If you are the recipient of H-1B visa selection, you must note that
it will only become available on October 1, 2008. The U.S.C.I.S.
in the recent past has not allowed selected individuals to remain
in the U.S. between April-October unless they are holding another
valid nonimmigrant status. Your continuing to work for your L-1B
sponsor in the interim would allow you to maintain legal status.

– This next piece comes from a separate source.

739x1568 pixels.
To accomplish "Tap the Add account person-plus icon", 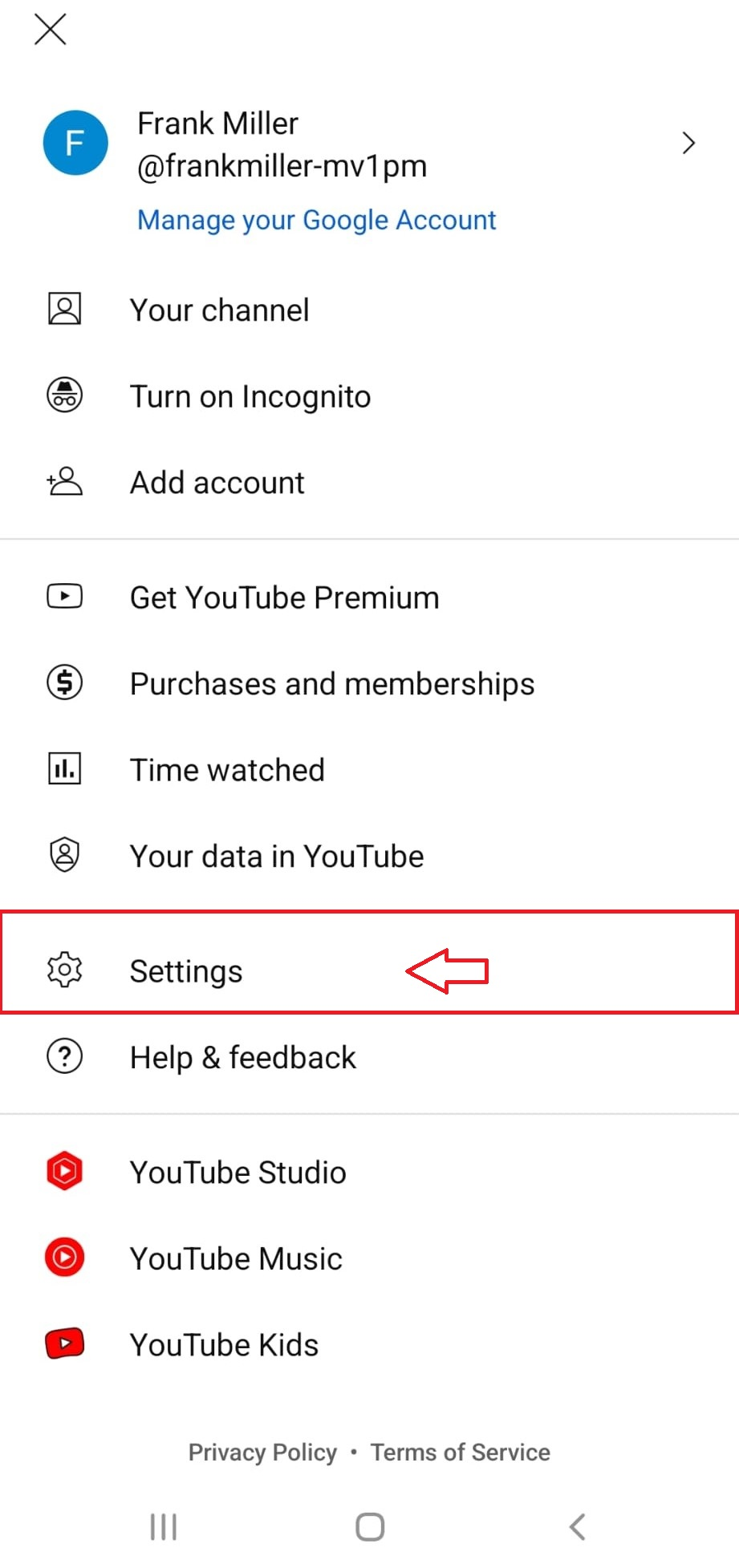I will [x=65, y=481].
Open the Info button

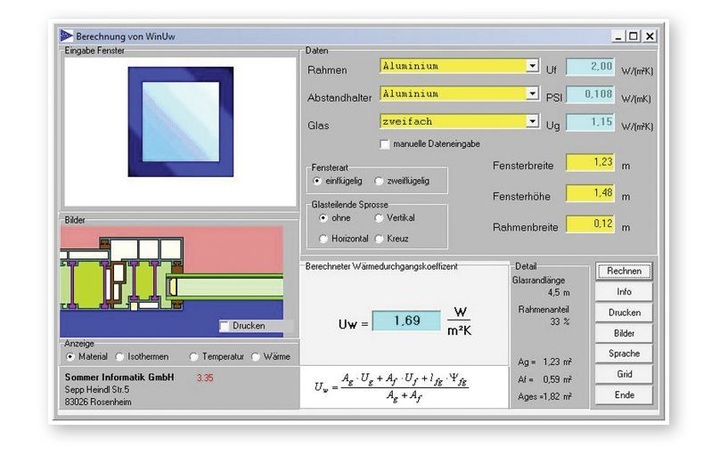pyautogui.click(x=623, y=292)
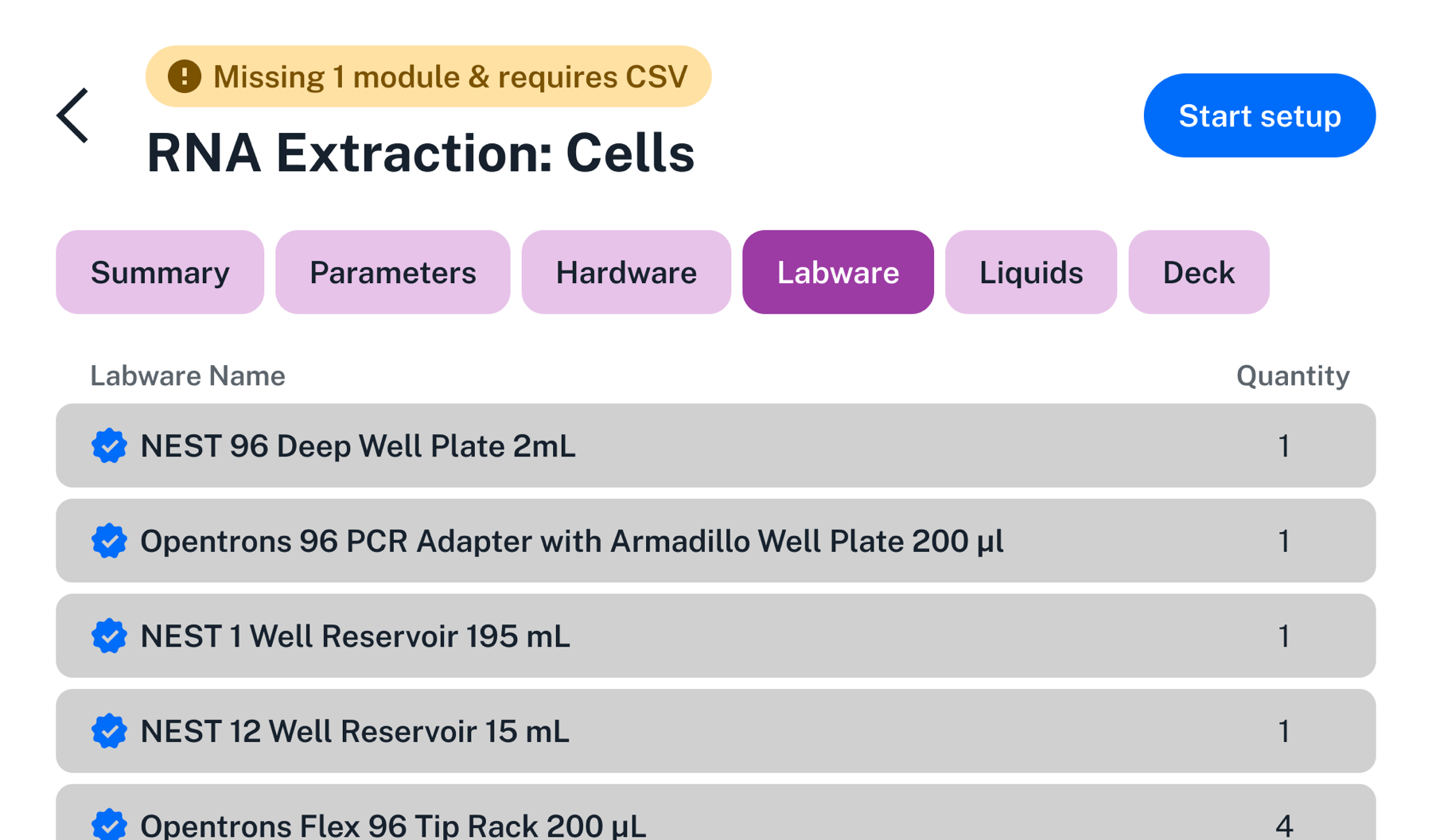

You have mentioned the possibility of changing status to student
for a master's degree. If you wish to do so, you can apply at any
time to the U.S.C.I.S. for a change status on form I-539 application
to change or extend status to your local U.S.C.I.S. service center.
Q&A 3.
Simple Rules for Adjustment of Status, Legal Stay and Advance
Parole
Liu reader asks:
My wife has petitioned for an investment immigrant. She has received
an approval and her biometrics is done. Currently she is waiting
for an interview notice.
My questions are:
1. Her B1/B2 visa will be expired soon, does she need to leave American?
2. If she leaves, does she need any other documents? If she does
not leave, what should she do so that she would not be overstayed?
Should she file paper with local CIS?
Dear reader:
1 From the tenor of your question, it appears that your wife has
filed an I-485 adjustment of status application to permanent residence
and she is waiting for an interview. If her status was legal at
the time of I-485 filing, she is allowed to remain in the States
for the interview. Expiration of a non immigrant status following
the filing of an I-485 application has no effect upon the approvability
of the I-485. I do note that the U.S.C.I.S. expects I-485 applicants
who work to have the appropriate employment authorization document
even after the I-485 is filed.
2 During the period of time for adjustment of status, most individuals
who are eligible to leave the country and return without being barred
must apply for advance parole on form I-131 application for travel
document. Exceptions are made for H-1B and L-1 holders who are allowed
to travel under their respective nonimmigrant statuses. Other applicants
who travel without advance parole are deemed by U.S.C.I.S. to have
abandoned their adjustment of status applications. But applicants
must be cautious. Most individuals who are illegally in the U.S.
for 180 days or one year after April 1, 1997, are barred for three
and 10 years respectively if they leave and attempt to reenter the
U.S. and should not attempt to apply for or travel on advance parole
documents.
Q&A 4.
USC Divorcing Wife and Marrying Her Sister in China Not an Easy
Road for Her Immigration
Sun reader asks:
I am a U.S. citizen since 1998 and currently live in Los Angeles.
I have divorced my ex-wife of 26 years for over a year. However,
I want to marry my ex-wife’s sister whose prior marriage ended
in divorce many years ago. She is an outgoing, hardworking and beautiful
lady. She lives in China. I have a steady job and can sponsor her
without problem. My questions are:
1. Should I apply for her through fiancée status or it will
be better if I go to China, married her and apply for her as my
wife?
2. Will it be difficult at the Consul because of her relationship
with my ex-wife?
Dear reader:
The situation you describe is one that would be very troublesome
to the American consulate in China. The immediate suspicion is that
you are not only engaging in a fraudulent marriage, but a fraudulent
divorce. To convince the consulate would be extremely difficult
in my estimation, but if your relationship is real, I believe that
the best path for you to follow would be to go to China and stay
with your love after marriage for at least six months before beginning
to sponsor her immigration. During that time, you should be able
to amass strong documentation of your bonafide relationship.